Bill's shot at redemption
James Forsyth 2:29am
One of the great sub-plots of the North Carolina primary is that it is Bill Clinton’s chance to atone for his performance in South Carolina. His red-faced appearances and, to be charitable, clumsy comparison of Obama’s win to Jesse Jackson’s compounded the impact of Obama’s massive victory there and did much to push Teddy Kennedy towards endorsing Obama. After South Carolina, the conventional wisdom shifting to seeing Bill as not an asset but a liability for the campaign. Here, though, he is an undoubted asset.
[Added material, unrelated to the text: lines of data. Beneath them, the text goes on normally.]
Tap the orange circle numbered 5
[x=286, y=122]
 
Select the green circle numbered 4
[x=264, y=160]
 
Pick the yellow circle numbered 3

Reprising the role he played in Texas, the 42nd president is hitting every small town he can for his wife.
The beauty of this for the Clinton campaign is that these towns aren’t used to such attention, at least 20 counties in Indiana and North Carolina have received their first ever presidential visit in the last few weeks thanks to Bill according to The Washington Post, so the Clinton campaign receives positive coverage both ahead of the visit and after. Bill’s pulling power is also impressive. I was at the Clinton campaign office when the field director received a call that there were a 1,000 people at an event in Roxboro an hour before Bill was due. When you consider that the population of the town is less than 9,000 you realise just how much of a boon Bill’s small town visits are to the Clinton campaign.
If the Clinton campaign does deny Obama the commanding victory here that would lock down the popular vote nationwide for him, then Bill will deserve much of the credit and if the Clinton camp pulls off a shock win—something that I would put at about 5 to 1—then Bill will have truly made up, in the eyes of his wife, for his performance in South Carolina.